# [EXTRACTO]

No le compete al Rey —y no lo hará— emitir juicio de valor sobre esa norma, ni sobre su adecuación a la Constitución, ni sobre su oportunidad. Estampará su firma sobre el texto que aprueben las Cortes Generales. Felipe VI no asume en ese acto debido ninguna responsabilidad porque, como reza el artículo 64 de la Constitución, "los actos del Rey serán refrendados por el presidente del Gobierno y, en su caso, por los ministros competentes", añadiendo ese precepto que "de los actos del Rey serán responsables las personas que los refrenden".
La Corona es una institución supra partes que no está incardinada en ninguno de los tres poderes del Estado y que los aúna de manera representativa y simbólica. El estatuto de la jefatura del Estado se contiene en la Constitución en general y, singularmente, en su Título II. Así que no hay discusión posible. Y no la hay, pese a que determinados y no mayoritarios sectores hayan propalado la especie de que el Rey puede y debe negarse a sancionar y promulgar una ley de amnistía. No, no puede y, por lo tanto, no debe. Y no lo hará, porque siquiera suponerlo es tanto como juguetear con la perversa intención de que la Corona se alzaría frente al mandato constitucional, lo que acarrearía la completa deslegitimación del sistema constitucional y su conclusión traumática. Si la Constitución zozobra, como lo está haciendo tras el Pacto de Bruselas y los suscritos por el PSOE con ERC, PNV y EH Bildu, no será por el Rey, sino a pesar del Rey.

# [LO QUE SE PIDE]
Según el extracto, ¿en qué título de la Constitución se recoge singularmente el estatuto de la jefatura del Estado? Indícalo, por favor.

# [FILAS EXTRAÍDAS]
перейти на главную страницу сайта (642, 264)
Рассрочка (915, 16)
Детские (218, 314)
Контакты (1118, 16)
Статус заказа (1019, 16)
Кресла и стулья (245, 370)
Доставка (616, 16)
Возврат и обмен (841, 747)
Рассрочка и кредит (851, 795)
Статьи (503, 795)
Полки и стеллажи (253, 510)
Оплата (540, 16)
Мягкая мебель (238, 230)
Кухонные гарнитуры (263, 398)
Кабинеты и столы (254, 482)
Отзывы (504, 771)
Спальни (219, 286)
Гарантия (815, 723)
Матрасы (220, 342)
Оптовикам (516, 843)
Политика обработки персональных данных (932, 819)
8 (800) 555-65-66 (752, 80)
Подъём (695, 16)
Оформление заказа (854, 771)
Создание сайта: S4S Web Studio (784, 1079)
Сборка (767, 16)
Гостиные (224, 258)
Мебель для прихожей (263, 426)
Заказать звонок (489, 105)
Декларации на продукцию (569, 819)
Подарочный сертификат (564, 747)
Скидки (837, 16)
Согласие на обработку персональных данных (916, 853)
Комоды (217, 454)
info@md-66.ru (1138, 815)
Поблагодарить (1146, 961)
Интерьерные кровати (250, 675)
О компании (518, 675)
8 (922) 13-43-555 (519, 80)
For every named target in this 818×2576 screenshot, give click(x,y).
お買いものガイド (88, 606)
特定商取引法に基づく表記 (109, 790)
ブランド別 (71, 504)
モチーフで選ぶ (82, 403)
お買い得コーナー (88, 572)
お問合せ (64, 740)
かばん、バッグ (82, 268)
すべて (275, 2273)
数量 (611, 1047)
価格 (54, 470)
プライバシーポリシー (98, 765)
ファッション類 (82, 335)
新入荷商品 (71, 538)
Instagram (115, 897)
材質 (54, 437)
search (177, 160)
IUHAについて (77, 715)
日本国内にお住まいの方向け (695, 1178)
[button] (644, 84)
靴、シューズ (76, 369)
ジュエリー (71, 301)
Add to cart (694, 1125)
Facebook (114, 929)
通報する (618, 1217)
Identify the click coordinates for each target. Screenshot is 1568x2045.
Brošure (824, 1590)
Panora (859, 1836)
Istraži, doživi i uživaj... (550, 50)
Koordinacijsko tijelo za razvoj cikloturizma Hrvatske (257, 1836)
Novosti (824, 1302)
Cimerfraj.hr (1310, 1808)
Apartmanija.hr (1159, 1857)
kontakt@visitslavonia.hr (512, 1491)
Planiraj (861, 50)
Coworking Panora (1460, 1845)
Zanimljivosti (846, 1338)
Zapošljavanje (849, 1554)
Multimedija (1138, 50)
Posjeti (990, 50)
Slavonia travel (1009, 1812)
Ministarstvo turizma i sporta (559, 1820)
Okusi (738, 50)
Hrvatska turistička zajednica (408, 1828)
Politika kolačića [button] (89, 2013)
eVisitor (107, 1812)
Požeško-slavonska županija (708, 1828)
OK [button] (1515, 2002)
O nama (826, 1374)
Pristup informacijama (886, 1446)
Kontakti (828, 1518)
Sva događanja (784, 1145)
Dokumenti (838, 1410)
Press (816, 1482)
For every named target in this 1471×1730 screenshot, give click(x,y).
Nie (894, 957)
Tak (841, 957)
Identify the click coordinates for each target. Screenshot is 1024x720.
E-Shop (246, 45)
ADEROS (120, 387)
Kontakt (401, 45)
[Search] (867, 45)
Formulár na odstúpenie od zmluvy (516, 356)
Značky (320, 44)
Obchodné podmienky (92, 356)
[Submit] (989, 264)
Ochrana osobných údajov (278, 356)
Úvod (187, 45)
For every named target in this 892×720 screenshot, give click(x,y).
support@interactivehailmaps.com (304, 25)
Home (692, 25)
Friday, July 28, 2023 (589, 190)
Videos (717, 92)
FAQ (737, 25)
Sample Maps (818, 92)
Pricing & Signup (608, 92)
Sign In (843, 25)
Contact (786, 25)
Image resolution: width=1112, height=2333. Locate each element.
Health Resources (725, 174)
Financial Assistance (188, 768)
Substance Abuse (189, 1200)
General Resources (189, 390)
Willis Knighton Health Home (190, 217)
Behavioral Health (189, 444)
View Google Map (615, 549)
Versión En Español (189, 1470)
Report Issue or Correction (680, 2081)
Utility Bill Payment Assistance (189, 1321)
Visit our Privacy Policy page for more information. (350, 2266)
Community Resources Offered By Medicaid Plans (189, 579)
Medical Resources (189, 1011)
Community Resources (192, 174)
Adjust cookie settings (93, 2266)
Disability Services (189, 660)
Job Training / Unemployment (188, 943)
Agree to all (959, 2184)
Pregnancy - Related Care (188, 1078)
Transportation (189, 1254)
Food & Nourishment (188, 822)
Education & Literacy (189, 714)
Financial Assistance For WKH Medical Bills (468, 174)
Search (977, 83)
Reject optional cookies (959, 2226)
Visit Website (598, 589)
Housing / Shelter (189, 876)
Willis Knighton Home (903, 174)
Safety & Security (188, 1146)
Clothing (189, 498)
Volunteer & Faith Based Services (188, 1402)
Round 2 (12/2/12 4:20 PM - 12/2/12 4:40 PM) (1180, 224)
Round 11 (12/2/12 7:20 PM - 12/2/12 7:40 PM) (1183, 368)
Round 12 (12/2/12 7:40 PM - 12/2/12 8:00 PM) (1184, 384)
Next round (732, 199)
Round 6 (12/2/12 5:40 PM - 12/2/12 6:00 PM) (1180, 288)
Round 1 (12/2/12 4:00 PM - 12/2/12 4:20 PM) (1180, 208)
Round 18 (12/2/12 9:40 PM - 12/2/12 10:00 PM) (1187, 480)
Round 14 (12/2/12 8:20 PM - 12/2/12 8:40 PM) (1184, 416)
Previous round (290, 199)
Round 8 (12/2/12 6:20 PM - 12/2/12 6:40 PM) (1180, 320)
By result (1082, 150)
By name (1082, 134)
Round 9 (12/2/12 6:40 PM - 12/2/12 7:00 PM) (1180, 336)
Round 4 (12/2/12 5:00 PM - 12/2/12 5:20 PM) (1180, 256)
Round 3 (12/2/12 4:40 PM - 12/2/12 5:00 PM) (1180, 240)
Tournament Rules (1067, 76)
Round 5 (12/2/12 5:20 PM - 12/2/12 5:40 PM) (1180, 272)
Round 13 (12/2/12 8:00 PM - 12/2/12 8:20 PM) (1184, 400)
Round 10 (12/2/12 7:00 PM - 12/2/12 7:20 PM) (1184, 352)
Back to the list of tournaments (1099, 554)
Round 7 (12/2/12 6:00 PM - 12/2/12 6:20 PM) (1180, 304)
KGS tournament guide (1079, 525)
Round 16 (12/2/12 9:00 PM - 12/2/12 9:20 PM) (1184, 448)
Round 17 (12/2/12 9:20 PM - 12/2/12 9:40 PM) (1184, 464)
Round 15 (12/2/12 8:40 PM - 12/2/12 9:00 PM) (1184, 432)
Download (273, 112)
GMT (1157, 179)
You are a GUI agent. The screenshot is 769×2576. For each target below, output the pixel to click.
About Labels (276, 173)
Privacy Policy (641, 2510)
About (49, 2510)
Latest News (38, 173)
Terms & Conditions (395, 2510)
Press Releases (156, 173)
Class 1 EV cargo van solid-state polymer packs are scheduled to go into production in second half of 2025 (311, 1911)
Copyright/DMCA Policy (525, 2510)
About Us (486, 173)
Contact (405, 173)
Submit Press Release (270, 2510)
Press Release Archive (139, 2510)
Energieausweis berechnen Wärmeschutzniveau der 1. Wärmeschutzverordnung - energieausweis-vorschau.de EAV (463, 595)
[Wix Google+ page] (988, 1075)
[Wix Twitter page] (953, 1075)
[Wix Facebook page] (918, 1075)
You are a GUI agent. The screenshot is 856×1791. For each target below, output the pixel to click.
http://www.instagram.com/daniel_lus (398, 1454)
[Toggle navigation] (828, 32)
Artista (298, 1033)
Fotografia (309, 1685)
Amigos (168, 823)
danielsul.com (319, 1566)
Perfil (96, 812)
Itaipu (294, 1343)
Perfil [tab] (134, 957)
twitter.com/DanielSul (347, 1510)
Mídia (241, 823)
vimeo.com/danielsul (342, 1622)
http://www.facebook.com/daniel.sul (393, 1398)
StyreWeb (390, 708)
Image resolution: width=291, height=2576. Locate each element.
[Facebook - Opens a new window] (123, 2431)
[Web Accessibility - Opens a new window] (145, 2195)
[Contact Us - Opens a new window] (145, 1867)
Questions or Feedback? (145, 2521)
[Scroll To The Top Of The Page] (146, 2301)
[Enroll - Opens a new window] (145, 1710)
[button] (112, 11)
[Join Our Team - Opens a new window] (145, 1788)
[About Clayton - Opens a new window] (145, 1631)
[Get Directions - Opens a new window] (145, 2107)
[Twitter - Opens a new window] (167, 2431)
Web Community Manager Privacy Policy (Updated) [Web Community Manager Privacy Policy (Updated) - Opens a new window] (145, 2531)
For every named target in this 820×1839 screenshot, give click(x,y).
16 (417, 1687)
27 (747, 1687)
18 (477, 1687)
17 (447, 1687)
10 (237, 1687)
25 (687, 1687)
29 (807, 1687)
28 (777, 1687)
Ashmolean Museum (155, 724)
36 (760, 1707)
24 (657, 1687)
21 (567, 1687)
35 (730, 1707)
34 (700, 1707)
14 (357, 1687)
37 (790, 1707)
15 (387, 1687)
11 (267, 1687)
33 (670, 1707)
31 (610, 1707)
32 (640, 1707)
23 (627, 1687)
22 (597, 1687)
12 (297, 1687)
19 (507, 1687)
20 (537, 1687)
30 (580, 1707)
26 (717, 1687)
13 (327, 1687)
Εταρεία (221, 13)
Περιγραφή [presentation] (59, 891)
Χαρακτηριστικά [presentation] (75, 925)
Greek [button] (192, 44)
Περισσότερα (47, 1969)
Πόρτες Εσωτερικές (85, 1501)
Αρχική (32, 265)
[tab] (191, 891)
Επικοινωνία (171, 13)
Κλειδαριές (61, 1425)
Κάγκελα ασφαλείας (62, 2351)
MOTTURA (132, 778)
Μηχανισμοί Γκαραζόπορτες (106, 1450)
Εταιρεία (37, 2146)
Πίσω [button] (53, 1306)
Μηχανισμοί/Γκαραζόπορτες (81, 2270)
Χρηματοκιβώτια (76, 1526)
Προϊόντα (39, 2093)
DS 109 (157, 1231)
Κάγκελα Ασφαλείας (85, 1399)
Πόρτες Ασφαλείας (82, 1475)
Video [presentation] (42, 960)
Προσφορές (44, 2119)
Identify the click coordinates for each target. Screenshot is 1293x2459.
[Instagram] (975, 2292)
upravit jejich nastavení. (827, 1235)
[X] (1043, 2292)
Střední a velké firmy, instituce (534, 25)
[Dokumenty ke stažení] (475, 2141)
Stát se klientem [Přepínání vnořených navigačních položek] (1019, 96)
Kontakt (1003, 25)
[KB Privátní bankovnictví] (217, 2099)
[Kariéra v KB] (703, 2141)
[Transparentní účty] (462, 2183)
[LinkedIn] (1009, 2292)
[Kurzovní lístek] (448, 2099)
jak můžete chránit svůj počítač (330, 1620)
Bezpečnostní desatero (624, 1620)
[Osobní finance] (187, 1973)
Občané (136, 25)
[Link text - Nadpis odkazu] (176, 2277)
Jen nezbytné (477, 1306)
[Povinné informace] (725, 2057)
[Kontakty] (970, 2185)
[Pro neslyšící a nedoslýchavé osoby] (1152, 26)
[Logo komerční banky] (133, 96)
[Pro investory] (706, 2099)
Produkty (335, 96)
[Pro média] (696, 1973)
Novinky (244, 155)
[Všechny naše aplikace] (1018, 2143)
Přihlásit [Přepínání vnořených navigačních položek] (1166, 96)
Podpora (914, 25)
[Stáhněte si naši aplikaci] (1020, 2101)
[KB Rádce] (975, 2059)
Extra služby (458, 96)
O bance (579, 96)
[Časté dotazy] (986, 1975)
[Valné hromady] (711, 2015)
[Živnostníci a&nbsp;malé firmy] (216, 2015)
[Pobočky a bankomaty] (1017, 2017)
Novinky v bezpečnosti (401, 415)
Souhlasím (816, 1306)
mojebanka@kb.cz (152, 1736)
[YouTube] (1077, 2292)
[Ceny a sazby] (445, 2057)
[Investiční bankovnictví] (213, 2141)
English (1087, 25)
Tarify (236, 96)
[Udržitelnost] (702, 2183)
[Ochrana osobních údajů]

# [TAREA RESUELTA]
En el Título II.